Empereur théocratique et souverain héréditaire, c’est incontestablement du ciel que le mikado tient le pouvoir qui lui est dévolu sur son peuple. Seulement, il faut convenir que, de nos jours, il ne sait plus à quoi l’employer. De temps à autre cependant, il lui semble bon de décerner des titres pompeux, purement honorifiques, à quelques vieux seigneurs féodaux ayant bien mérité de l’autel. Parfois aussi il s’accorde la satisfaction de protester hautement contre les actes du pouvoir temporel, qui lui semblent heurter ses prérogatives ; c’est ce qu’il a fait tout spécialement à propos des traités conclus entre le taïkoun et diverses nations de l’Occident ; il est vrai que, par la suite, il les a sanctionnés, mais c’est parce qu’on lui a forcé la main.

De son côté, le taïkoun est, au su de tout le monde l’heureux héritier de vulgaires usurpateurs. Les fondateurs de sa dynastie, anciens serviteurs du mikado, ont, en effet, dépouillé leur seigneur et maître de son armée, de sa marine, de ses terres et de ses trésors, comme s’ils eussent eu vocation de le débarrasser de tout sujet de préoccupation terrestre.

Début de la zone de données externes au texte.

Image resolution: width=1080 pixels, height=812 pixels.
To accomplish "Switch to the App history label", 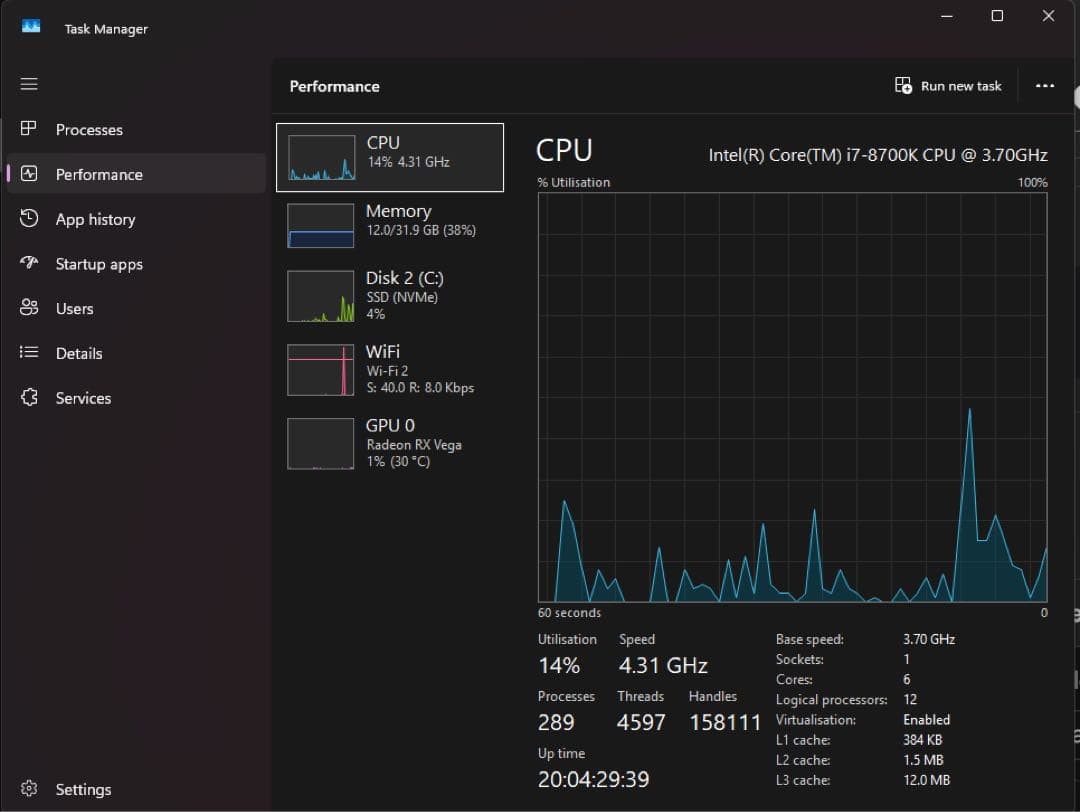I will pos(95,219).
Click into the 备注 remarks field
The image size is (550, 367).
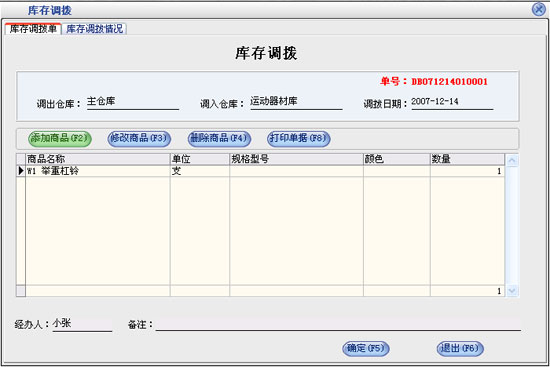[x=338, y=324]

Peut-être, hélas ! le mikado s’est-il prêté trop complaisamment à toutes leurs manières d’agir. Parce qu’on lui offrait un chariot à deux roues, attelé d’un bœuf, pour sa promenade journalière dans les parcs du castel, ce privilége considérable sans doute dans un pays où personne ne va en voiture, n’aurait pas dû lui faire sacrifier les mâles exercices du tir à l’arc, de la chasse au faucon, des brillantes cavalcades à la poursuite du cerf et du sanglier. De même, on eût pu, sans le rendre invisible, lui épargner la fatigue de ces solennités où, parfaitement immobile sur une estrade, on l’offrait à la muette adoration de la cour prosternée. Maintenant, dit-on, le mikado ne communique plus avec le monde extérieur que par l’intermédiaire des femmes chargées du soin de sa personne. Ce sont elles qui l’habillent et le nourrissent, lui adaptant chaque jour un costume neuf, et le servant dans de la vaisselle sortie le jour même de la fabrique qui, depuis des siècles, a le monopole de cette fourniture. Jamais les pieds du sacré personnage ne touchent le sol ; jamais sa tête n’est exposée au grand air, au plein jour, aux regards profanes ; jamais, en un mot, le mikado ne doit subir le contact ou l’atteinte ni des éléments, ni du soleil, ni de la lune, ni de la terre, ni des hommes, ni de lui-même.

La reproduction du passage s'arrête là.